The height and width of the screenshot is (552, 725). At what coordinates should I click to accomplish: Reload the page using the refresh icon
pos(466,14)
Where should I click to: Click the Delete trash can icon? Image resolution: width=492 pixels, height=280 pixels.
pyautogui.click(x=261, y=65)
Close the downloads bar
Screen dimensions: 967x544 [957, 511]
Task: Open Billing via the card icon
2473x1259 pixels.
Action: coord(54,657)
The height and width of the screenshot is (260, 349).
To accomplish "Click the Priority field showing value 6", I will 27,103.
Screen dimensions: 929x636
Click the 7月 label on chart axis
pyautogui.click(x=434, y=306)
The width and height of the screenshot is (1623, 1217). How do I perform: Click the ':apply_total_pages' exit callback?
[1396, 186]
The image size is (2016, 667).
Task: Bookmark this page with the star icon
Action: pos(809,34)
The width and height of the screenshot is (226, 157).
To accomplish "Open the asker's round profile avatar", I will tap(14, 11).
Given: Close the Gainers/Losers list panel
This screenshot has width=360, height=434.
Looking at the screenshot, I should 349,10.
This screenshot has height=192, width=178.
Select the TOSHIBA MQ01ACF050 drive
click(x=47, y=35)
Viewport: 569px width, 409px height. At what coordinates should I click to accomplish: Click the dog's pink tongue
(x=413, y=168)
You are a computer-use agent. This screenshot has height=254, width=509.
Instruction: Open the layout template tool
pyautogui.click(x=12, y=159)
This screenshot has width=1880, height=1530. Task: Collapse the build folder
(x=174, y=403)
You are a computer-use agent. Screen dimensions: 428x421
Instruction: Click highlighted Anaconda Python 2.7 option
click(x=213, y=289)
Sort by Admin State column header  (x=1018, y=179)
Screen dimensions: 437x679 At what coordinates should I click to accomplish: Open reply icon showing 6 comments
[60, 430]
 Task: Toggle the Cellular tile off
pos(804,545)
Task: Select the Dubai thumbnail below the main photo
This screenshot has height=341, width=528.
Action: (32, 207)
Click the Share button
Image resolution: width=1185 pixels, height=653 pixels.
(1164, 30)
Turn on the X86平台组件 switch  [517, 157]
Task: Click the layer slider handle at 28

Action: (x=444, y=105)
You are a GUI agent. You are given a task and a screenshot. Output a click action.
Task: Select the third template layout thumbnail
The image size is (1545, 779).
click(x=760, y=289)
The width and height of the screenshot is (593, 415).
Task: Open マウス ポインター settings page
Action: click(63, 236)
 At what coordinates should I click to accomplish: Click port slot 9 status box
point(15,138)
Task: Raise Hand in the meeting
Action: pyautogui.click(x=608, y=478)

###

(What is needed) Reprint the rows starting at the one with "Click the Share button" and ending at the one with "Action: (x=444, y=105)", putting "slider knob" in place of "slider handle" and leaving everything else the same.

(Answer in full)
Click the Share button
Image resolution: width=1185 pixels, height=653 pixels.
(1164, 30)
Turn on the X86平台组件 switch  [517, 157]
Task: Click the layer slider knob at 28

Action: (x=444, y=105)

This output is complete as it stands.